Invited Research Talks

Note: conference talks are not included here, and they can be found on the publication page.

  1. "Why Does Deep Learning Perform Deep Learning".

Despite the success of deep learning, from a theoretical standpoint, it remains absurdly unclear why deep learning is better than shallow learning. The main difficulty comes from that we do not actually know how the network features at intermediate layers are learned hierarchically. Why does the first layer learn edges, the second layer learn textures, the third layer learn patterns? Or, do they? (Spoiler alert, not really.)

We present a theory towards explaining how hierarchical feature learning is done, by breaking the learning process into three principles: forward feature learning, backward feature correction, and feature purification. They together show how network features evolve during the training process, and elegantly match what happen in real world deep learning tasks.

On the technical side, we give (1) the first theory showing that deep learning can be time efficient on certain learning tasks, where NO KNOWN shallow learning algorithms are efficient; and (2) the first theory showing how adversarial training of a neural network can lead to provably robust models, when low-complexity models such as linear models MUST be vulnerable to adversarial attacks even with infinite training data.

MSR AI Seminar Aug/11/2020
  1. "Contemporary Theory of Deep Learning".

We will present an accessible overview of recent advances on theory of deep learning. For example, we will try to address the following questions:

  1. How does SGD find global minima efficiently when training non-convex, non-smooth networks?
  2. What classes of functions can neural networks provably learn?
  3. Why do overparameterized networks generalize?
  4. Do neural networks provably generalize better than traditional kernel methods (including neural tangent kernel)?

MSR AI Seminar
Baidu Research
  1. "Nearly Linear-Time Packing and Covering LP Solvers".

Packing and covering linear programs (PC-LPs) form an important class of LPs across computer science, operations research, and optimization. In 1993, Luby and Nisan constructed an iterative algorithm for approximately solving PC-LPs in nearly linear time, where the time complexity scales nearly linearly in N, the number of nonzero entries of the matrix, and polynomially in e, the (multiplicative) approximation error.

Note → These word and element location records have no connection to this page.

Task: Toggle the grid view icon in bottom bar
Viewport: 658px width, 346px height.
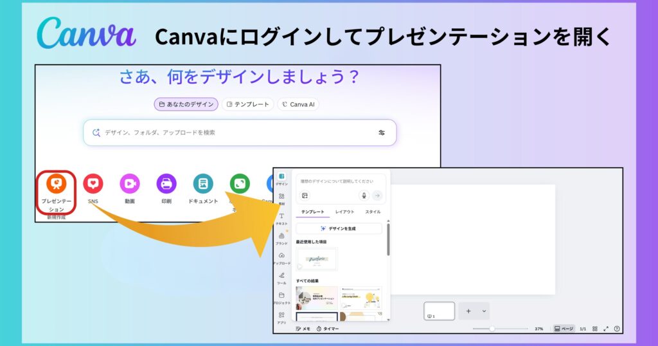Action: [x=594, y=329]

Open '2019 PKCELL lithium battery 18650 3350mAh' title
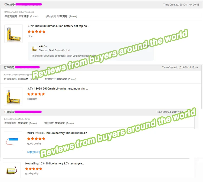click(x=58, y=133)
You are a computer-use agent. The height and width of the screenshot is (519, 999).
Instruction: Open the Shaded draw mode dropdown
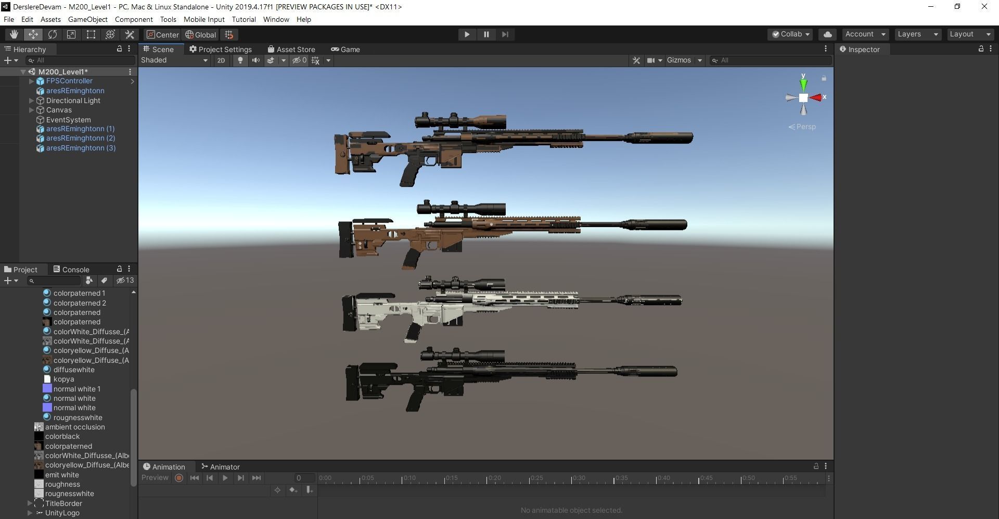tap(174, 60)
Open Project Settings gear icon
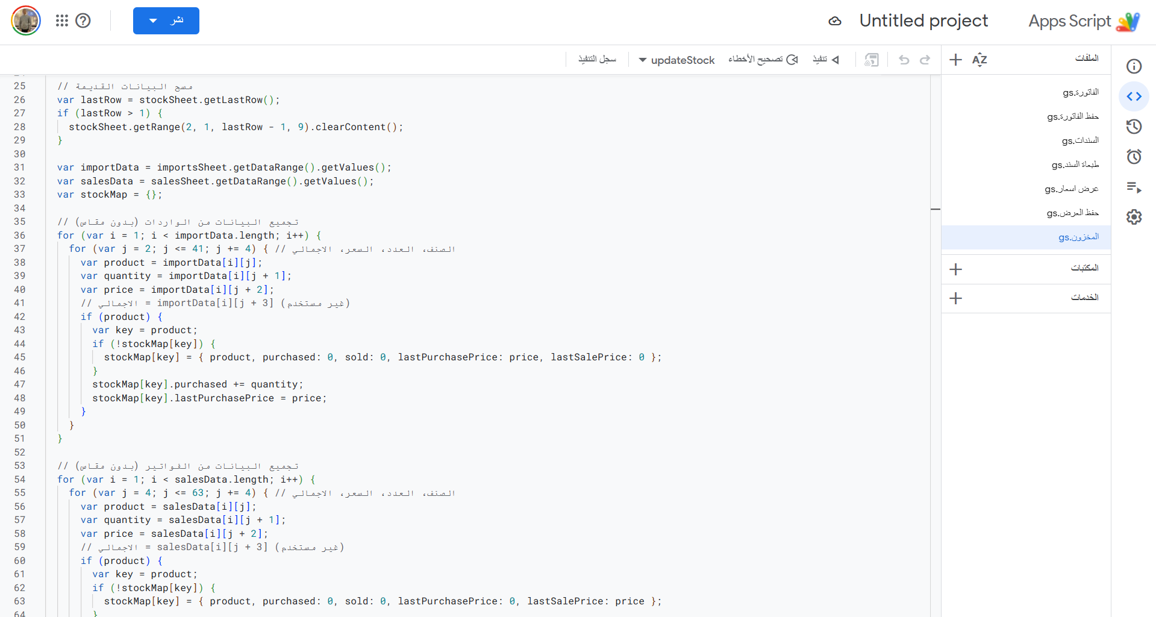Image resolution: width=1156 pixels, height=617 pixels. tap(1134, 217)
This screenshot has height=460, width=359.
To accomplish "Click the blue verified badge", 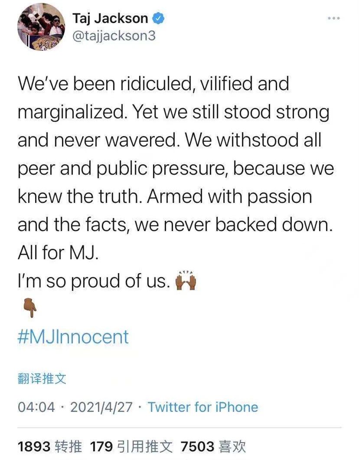I will tap(157, 19).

Unfortunately, existing nearly linear-time algorithms [4, 10, 23, 31, 35, 36] for solving PC-LP s require time at least proportional to 1/e^2. In this paper, we break this longstanding barrier by designing a solver that runs in time O(N/e).

Joint work with Lorenzo Orecchia

MIT Mar/02/2018
  1. "How to Swing By Saddle Points: Faster Non-Convex Optimization Than SGD".

The diverse world of deep learning research has given rise to thousands of architectures for neural networks. However, to this date, the underlying training algorithms for neural networks are still stochastic gradient descent (SGD) and its heuristic variants.

In this talk, we present a new stochastic algorithm to train any smooth neural network to \(\varepsilon\)-approximate local minima, using \(O(\varepsilon^{-3.25})\) backpropagations. The best provable result was \(O(\varepsilon^{-4})\) by SGD before this work.

More broadly, it finds \(\varepsilon\)-approximate local minima of any smooth nonconvex function using only \(O(\varepsilon^{-3.25})\) stochastic gradient computations

University of Washington
Princeton University
NY Academy of Science
  1. "Optimal Experimental Design via A New Regret Minimization Framework".

The experimental design problem concerns the selection of \(k\) points from a potentially very large design pool of \(p\)-dimensional vectors, so as to maximize the statistical efficiency regressed on the selected \(k\) design points.

We achieve \(1+\varepsilon\) approximations to all popular optimality criteria for this problem, including A-optimality, D-optimality, T-optimality, E-optimality, V-optimality and G-optimality, with only \(k = O(p/\varepsilon^2)\) design points.

In contrast, to the best of our knowledge, previously (1) no polynomial-time algorithm exists for achieving any \(1+\varepsilon\) approximations for D/T/E/G-optimality, and (2) the algorithm achieving \(1+\varepsilon\) approximation for A/V-optimality require \(k \geq \Omega(p^2/\varepsilon)\).

Joint work with Yuanzhi Li, Aarti Singh, and Yining Wang.

UC Berkeley (BLISS)
University of Washington
Oct/09/2017 Nov/07/2017
  1. "Natasha 2: Faster Non-Convex Optimization Than SGD".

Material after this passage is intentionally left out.